EAGAN, Minnesota, EE.UU. AP. En medio del ruidoso vestuario de los visitantes en Nueva Orleáns, los Vikings festejaban la victoria en tiempo extra. De pronto, el entrenador Mike Zimmer tomó el balón con el que se había disputado el encuentro y se lo dio al quarterback Kirk Cousins.
“¿Qué se siente ganar un partido de playoffs?”, le preguntó Zimmer a Cousins. La respuesta era evidente, tras un triunfo por 26-20 que eliminó a los favoritos Saints.
Cousins cumplió con su misión para acallar a quienes permanecían escépticos sobre su capacidad para resolver un partido en el momento clave. Brindó un encuentro inteligente, sin regalar balones, y superó a su consagrado rival Drew Brees.

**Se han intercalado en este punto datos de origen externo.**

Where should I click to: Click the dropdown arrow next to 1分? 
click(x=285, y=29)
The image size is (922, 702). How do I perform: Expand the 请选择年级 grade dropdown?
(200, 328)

“Con toda la retórica negativa que se dirige a él todo el tiempo por esto o por aquello, pienso que era momento de decirle a mucha gente que (Cousins) es nuestro hombre”, dijo Zimmer.
Con un pase completo a Stefon Diggs en tercer down, un largo envío a Adam Thielen y el pase para que Kyle Rudolph lograra el touchdown de la victoria, Cousins ha colocado a Minnesota en el partido de la ronda divisional, ante San Francisco.
Y protagonizó su mejor encuentro a la fecha con los Vikings.